Aunque la ciencia pinta un cuadro de un «universo escalofriante, frío y sin sentido», Weinberg también insiste en que «los seres humanos damos un propósito al universo al amarnos unos a otros, al descubrir cosas sobre la naturaleza, al crear obras de arte». 

«Frente a un universo sin amor e impersonal, podemos crearnos pequeñas islas de calidez y amor y ciencia y arte». Ese punto de vista no difiere del de los creyentes religiosos. En cualquier caso, tanto el universo sin sentido como el universo con propósito centrado en el ser humano son proyecciones del pensamiento y del yo. 

Otro científico, Avi Loeb, jefe del Proyecto Galileo y director fundador de la Iniciativa del Agujero Negro de la Universidad de Harvard, complica aún más las cosas al confundir la supuesta inutilidad del universo con la pérdida de 65 de sus familiares en el Holocausto, así como los cientos de miles de vidas de soldados desperdiciadas en las trincheras de la Primera Guerra Mundial, y la guerra en general. 

Y añade: «La razón por la que busco una inteligencia superior en el espacio exterior es porque no la encuentro en la Tierra». 

Ninguna de estas visiones del mundo concuerda con los estados meditativos y la experiencia de la inmanencia. Los humanos proyectamos en el universo la inutilidad de nuestro propio mundo fragmentado y plagado de conflictos, del mismo modo que vemos en la dinámica depredador-presa de la vida en la Tierra una justificación para la barbarie del hombre. 

Durante los estados elevados de conciencia, cuando la atención provoca la quietud y la vacuidad de la mente como pensamiento, se experimenta la totalidad y la santidad de la vida en la Tierra y del universo que le dio origen. 

El dominio en el cerebro humano del pensamiento, con la conciencia basada en los símbolos y los recuerdos, impide tomar conciencia y experimentar la mente cósmica intrínseca e inseparable. No hay pensamiento sin memoria, palabras e imágenes, pero hay Mente. 

Por lo tanto, la idea de que el universo no tiene sentido ni propósito no es más que la otra cara de la idea de que es personal y centrado en el ser humano.
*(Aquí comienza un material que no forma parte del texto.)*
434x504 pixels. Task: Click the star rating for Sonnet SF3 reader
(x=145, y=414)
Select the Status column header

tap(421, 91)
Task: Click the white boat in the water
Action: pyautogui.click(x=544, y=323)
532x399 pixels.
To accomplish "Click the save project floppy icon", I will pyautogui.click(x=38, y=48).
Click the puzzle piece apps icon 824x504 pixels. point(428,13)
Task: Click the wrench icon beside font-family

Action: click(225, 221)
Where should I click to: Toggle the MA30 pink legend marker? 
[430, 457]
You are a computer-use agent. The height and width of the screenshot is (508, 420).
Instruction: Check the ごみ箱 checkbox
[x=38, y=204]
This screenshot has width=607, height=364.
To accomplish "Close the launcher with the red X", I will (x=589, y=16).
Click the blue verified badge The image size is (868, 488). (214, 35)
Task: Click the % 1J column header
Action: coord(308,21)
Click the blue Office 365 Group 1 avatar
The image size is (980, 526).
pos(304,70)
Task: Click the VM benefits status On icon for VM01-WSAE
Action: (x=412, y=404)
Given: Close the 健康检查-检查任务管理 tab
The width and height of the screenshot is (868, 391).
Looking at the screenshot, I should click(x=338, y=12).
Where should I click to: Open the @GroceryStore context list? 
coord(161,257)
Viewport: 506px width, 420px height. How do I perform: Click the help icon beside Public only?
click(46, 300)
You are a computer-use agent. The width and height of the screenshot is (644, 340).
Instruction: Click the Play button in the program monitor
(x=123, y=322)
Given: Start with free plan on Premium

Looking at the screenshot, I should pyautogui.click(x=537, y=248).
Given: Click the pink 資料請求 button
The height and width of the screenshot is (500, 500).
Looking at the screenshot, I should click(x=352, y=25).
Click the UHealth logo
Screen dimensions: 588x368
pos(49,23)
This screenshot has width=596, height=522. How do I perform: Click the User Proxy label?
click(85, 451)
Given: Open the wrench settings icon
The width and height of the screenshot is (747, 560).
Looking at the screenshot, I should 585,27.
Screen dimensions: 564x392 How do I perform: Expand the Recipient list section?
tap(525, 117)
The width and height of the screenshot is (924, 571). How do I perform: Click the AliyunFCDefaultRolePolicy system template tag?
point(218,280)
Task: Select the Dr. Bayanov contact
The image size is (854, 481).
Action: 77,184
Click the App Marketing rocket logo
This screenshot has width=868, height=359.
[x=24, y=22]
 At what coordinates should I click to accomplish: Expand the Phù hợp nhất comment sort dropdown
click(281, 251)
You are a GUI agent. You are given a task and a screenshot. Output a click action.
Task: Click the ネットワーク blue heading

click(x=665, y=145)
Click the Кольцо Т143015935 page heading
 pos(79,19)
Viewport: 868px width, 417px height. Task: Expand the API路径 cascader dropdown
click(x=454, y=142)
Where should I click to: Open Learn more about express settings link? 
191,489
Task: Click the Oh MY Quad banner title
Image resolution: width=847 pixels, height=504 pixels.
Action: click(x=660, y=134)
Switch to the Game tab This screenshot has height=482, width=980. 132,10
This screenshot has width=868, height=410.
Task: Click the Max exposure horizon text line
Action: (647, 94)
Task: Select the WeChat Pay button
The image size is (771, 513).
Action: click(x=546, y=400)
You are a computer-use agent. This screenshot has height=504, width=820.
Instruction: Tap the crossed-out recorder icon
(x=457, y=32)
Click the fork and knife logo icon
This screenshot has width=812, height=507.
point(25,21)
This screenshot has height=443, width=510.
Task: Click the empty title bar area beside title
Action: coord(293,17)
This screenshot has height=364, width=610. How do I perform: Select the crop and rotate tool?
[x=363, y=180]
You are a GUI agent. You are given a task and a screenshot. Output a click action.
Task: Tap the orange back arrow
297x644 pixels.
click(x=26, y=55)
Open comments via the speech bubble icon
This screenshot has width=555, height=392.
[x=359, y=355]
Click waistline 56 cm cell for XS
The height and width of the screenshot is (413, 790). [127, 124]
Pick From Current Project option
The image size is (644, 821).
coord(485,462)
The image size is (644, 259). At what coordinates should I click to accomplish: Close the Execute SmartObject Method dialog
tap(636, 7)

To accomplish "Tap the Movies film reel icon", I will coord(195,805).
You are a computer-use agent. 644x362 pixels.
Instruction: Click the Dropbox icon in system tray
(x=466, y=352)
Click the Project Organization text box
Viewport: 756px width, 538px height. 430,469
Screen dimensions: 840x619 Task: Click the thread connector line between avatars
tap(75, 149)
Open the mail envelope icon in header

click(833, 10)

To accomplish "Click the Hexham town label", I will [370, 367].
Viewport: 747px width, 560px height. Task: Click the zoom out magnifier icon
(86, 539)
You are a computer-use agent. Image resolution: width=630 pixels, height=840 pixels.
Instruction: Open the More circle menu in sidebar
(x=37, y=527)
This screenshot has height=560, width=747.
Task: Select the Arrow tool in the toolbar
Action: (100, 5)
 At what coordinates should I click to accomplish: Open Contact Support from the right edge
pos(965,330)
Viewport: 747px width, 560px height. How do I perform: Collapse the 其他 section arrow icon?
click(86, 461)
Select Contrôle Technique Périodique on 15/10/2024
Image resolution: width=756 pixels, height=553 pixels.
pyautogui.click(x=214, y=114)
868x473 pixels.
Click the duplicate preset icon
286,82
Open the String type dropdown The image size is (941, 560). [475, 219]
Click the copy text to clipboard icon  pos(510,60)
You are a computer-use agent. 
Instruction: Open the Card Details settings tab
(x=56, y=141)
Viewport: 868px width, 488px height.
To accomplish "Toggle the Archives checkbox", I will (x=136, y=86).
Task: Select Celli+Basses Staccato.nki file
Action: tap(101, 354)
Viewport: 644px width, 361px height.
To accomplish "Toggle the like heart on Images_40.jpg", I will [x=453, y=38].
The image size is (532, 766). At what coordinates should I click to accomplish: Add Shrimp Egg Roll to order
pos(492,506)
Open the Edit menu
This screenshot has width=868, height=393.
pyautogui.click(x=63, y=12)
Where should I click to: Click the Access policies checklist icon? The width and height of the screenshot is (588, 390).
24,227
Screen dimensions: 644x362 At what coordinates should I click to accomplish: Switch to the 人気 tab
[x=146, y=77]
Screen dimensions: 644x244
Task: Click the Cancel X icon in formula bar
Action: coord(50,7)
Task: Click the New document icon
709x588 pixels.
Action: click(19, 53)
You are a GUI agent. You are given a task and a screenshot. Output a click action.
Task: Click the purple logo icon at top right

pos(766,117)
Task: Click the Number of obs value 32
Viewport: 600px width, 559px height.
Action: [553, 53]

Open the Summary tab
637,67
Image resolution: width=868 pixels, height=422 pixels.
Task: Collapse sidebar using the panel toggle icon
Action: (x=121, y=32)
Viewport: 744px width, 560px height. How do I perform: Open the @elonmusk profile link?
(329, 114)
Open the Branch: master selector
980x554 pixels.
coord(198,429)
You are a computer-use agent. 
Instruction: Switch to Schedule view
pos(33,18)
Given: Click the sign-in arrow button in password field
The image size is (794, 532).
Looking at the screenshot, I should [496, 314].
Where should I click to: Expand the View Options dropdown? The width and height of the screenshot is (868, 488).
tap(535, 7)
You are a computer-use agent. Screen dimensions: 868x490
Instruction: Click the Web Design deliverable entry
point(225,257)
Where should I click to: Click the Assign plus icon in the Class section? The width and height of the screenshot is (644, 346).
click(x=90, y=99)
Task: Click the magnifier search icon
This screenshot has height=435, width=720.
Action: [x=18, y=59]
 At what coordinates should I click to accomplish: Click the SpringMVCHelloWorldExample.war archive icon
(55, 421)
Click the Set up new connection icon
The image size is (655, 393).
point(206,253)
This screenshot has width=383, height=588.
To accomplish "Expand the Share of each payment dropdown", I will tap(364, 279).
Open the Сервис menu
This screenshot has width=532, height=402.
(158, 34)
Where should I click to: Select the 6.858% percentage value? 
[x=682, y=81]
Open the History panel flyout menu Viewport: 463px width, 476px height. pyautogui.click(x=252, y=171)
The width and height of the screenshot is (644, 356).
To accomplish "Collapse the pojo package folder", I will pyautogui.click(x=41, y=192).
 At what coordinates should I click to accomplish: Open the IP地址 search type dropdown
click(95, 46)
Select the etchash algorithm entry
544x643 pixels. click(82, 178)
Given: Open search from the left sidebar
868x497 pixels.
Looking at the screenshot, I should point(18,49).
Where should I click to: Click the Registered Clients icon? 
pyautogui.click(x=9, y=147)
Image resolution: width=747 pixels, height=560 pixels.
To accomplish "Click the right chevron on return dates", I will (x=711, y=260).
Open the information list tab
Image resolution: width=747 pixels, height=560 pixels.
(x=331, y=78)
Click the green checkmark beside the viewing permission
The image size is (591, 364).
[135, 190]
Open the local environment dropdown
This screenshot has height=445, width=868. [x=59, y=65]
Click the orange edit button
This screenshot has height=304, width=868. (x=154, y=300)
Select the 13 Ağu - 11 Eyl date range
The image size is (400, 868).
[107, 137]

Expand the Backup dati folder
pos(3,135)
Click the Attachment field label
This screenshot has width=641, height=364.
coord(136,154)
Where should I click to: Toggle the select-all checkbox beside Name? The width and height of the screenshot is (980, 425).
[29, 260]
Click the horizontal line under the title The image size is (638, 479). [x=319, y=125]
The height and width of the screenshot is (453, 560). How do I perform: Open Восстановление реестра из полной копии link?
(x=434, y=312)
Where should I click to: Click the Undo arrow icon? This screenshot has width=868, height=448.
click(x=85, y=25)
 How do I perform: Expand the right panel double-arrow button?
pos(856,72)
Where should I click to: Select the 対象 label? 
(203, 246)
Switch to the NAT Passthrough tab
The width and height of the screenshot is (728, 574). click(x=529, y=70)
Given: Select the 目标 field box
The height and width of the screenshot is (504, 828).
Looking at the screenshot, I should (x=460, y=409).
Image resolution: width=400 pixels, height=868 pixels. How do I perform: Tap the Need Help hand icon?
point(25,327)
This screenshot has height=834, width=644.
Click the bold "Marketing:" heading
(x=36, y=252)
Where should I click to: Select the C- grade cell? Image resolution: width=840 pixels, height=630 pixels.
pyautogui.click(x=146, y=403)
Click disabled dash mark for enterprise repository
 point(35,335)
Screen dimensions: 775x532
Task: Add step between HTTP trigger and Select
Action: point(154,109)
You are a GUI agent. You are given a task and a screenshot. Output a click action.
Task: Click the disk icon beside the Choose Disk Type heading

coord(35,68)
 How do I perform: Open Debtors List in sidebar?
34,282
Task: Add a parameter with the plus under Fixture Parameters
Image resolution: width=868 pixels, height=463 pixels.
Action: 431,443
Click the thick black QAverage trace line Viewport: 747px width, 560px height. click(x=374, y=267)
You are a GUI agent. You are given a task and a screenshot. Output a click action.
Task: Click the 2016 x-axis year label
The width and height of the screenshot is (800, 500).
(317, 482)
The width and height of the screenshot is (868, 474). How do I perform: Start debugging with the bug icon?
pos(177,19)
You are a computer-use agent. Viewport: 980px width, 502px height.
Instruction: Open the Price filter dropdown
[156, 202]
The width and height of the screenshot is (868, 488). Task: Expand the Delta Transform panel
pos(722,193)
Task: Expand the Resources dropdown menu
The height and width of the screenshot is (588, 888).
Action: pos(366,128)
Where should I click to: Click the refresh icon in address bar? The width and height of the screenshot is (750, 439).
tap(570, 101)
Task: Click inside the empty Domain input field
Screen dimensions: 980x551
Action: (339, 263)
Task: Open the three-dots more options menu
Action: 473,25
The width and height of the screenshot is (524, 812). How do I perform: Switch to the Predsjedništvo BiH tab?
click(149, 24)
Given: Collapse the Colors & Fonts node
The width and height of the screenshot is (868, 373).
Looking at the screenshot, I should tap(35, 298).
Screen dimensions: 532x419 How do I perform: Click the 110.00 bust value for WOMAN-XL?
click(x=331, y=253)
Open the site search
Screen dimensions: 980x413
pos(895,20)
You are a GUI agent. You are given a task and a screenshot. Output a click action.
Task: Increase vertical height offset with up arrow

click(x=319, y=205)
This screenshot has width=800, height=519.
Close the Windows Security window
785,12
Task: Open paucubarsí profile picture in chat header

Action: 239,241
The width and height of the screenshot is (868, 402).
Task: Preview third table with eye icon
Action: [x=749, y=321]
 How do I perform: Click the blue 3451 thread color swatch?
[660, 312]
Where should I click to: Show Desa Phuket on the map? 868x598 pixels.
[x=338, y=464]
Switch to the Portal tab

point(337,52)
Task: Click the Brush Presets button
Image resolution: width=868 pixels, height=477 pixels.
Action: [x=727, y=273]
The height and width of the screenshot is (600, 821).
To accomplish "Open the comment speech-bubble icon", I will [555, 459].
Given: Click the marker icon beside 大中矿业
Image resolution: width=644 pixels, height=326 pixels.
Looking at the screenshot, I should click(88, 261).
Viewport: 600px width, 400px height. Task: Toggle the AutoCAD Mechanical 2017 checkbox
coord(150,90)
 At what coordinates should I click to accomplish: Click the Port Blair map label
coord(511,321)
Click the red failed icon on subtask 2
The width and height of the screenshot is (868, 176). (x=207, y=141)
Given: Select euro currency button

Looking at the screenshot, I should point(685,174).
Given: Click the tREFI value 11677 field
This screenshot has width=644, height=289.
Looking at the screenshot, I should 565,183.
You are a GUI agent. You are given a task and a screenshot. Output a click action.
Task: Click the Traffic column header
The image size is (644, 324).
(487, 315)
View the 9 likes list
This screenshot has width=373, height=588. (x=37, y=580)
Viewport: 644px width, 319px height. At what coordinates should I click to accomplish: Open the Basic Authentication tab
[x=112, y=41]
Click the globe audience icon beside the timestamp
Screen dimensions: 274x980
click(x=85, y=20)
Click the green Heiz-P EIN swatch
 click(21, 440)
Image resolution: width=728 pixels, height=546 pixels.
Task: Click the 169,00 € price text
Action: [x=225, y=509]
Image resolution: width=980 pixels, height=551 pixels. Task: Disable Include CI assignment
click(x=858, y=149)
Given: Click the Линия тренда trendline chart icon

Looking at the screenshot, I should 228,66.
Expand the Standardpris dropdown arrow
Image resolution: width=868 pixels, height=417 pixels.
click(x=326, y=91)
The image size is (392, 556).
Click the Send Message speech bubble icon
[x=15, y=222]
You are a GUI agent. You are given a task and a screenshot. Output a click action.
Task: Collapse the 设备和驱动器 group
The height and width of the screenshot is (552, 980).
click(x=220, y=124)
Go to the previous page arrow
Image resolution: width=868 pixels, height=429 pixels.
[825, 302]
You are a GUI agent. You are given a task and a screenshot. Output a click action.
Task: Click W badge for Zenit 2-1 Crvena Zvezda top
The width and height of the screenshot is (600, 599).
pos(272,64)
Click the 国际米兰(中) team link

Y la idea de que «nosotros, los seres humanos, damos sentido al universo amándonos unos a otros, descubriendo cosas sobre la naturaleza, creando obras de arte» no resuelve la crisis existencial de un universo supuestamente frío y sin sentido. 

Sin embargo, de forma aleatoria y poco frecuente, el universo evoluciona cerebros con capacidad para ser plenamente conscientes de la inteligencia que inseparablemente impregna el cosmos. 

La evolución del «pensamiento superior» es a la vez el último umbral y un tremendo impedimento para la realización. 

Si esto es cierto, ¿por qué es tan rara la experiencia directa de la sacralidad que impregna la naturaleza y el universo?